In the English alphabet, there are 7 capital letters that look the same after being rotated 180∘. Those letters are H, I, N, O, S, X, and Z. How many different 3 letter "words" can be made from these letters such that when the word is rotated 180∘, the resulting word is the same?

To solve this problem, we need to consider all possible combinations of the given letters to form three-letter "words" that remain the same when rotated 180 degrees.

Here's the step-by-step approach:

1. Identify the seven letters that remain the same when rotated 180 degrees: H, I, N, O, S, X, and Z.

2. Select three letters from the given set. Since there are seven choices for each position, we can calculate the number of combinations using the formula for combinations: nCr = n! / (r!(n-r)!), where n is the total number of items, and r is the number of items selected.

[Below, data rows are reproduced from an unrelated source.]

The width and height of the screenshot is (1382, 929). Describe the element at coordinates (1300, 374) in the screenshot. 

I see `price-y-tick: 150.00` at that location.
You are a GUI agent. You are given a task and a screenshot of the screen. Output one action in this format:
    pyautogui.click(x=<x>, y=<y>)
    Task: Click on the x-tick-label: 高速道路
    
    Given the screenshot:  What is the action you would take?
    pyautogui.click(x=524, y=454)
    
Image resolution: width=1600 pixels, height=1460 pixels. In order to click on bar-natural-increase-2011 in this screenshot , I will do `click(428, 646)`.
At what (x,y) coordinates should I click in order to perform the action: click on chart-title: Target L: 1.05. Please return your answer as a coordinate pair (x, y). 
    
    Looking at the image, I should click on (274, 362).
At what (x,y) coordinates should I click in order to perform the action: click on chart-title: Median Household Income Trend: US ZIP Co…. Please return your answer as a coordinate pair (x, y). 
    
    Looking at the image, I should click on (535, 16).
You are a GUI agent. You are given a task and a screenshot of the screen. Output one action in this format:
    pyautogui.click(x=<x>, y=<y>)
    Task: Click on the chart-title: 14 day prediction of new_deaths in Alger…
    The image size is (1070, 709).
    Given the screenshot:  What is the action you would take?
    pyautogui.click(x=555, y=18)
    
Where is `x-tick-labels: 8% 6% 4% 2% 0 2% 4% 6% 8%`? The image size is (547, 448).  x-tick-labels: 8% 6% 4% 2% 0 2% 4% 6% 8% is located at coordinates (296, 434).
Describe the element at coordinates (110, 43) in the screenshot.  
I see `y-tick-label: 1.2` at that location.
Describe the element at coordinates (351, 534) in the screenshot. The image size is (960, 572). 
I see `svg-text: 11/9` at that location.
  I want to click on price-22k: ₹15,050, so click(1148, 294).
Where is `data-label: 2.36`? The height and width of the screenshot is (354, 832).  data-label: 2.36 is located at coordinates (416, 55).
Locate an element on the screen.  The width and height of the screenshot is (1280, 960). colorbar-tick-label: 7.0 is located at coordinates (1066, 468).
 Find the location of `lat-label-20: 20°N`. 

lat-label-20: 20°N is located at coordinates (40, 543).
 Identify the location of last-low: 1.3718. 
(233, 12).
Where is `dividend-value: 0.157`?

In this case, n = 7 (the total number of letters that remain the same when rotated 180 degrees), and r = 3 (the number of letters in each word). Plugging the values into the formula:

7C3 = 7! / (3!(7-3)!) = (7 * 6 * 5) / (3 * 2 * 1) = 35

Therefore, there are 35 different three-letter "words" that can be made using these letters such that they remain the same when rotated 180 degrees.

It’s not right

It’s not right jishca

Clearly the 1st and 3rd letter must be the same, but the middle can be any of the 7 letters

number of ways = 7 x 7 x 1 = 49

SOS